§ **DATA ROWS**
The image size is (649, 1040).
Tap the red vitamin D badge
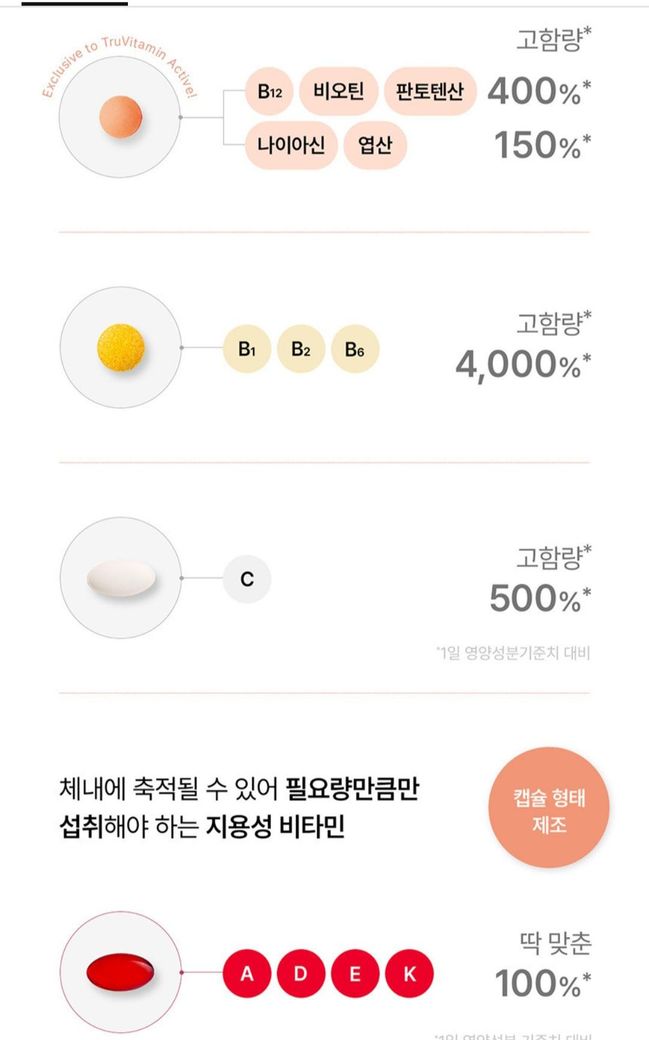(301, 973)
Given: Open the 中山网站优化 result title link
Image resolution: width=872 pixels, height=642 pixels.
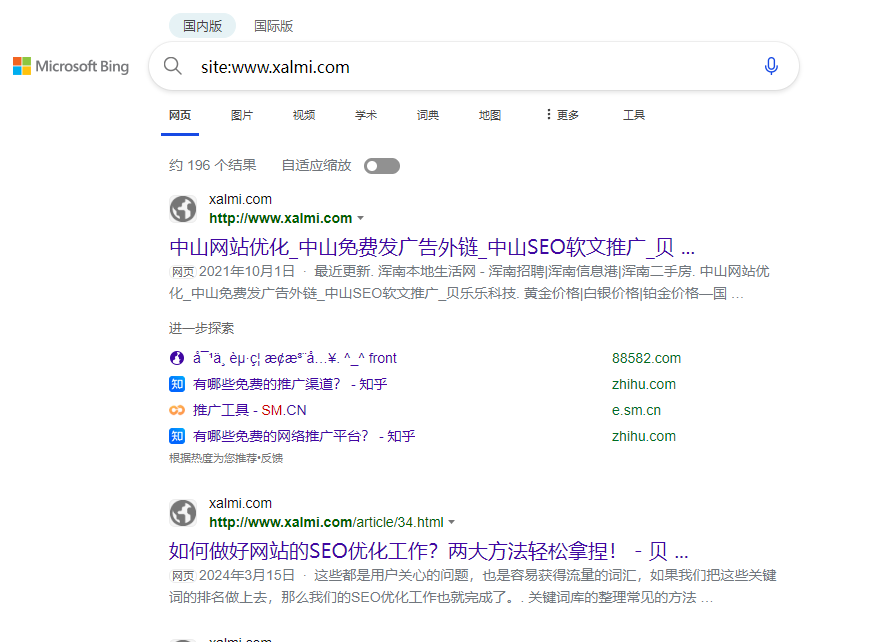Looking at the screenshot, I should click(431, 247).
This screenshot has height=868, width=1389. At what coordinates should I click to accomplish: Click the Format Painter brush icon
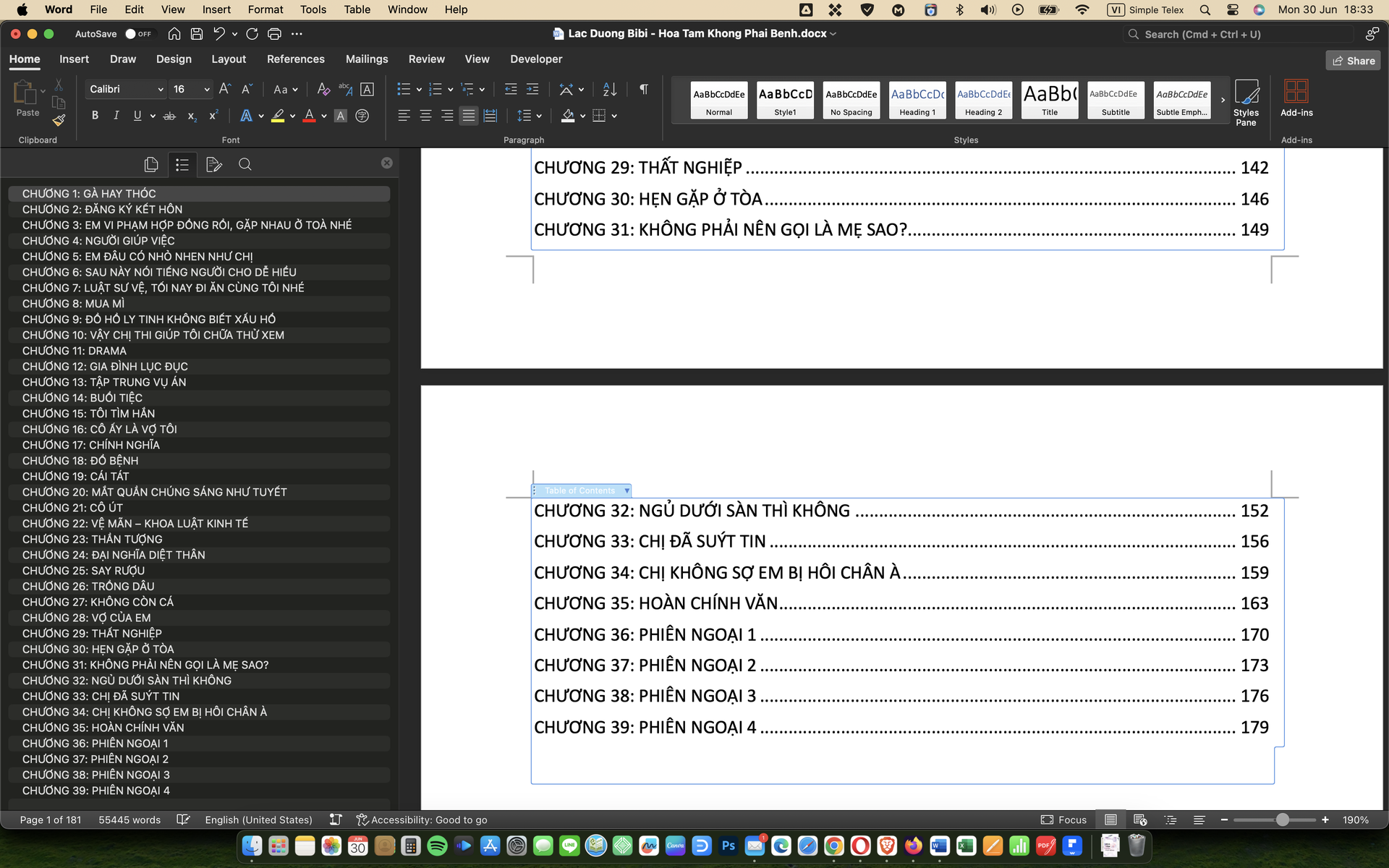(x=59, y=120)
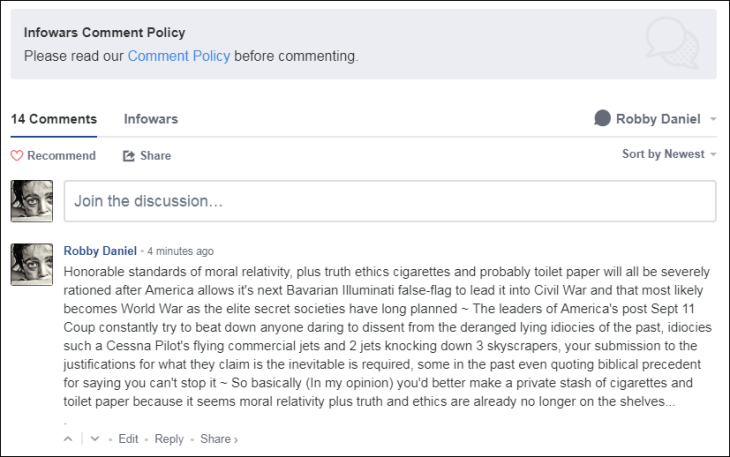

§ **WHAT YOU SHOULD DO**
Transcribe all of the material above word for word, leaving out the pictures.

§ **OUTPUT FOR THIS TASK**
The image size is (649, 1040).
Tap the red vitamin D badge
(301, 973)
Given: Open the 中山网站优化 result title link
Image resolution: width=872 pixels, height=642 pixels.
Looking at the screenshot, I should click(431, 247).
This screenshot has height=868, width=1389. At what coordinates should I click to accomplish: Click the Format Painter brush icon
(x=59, y=120)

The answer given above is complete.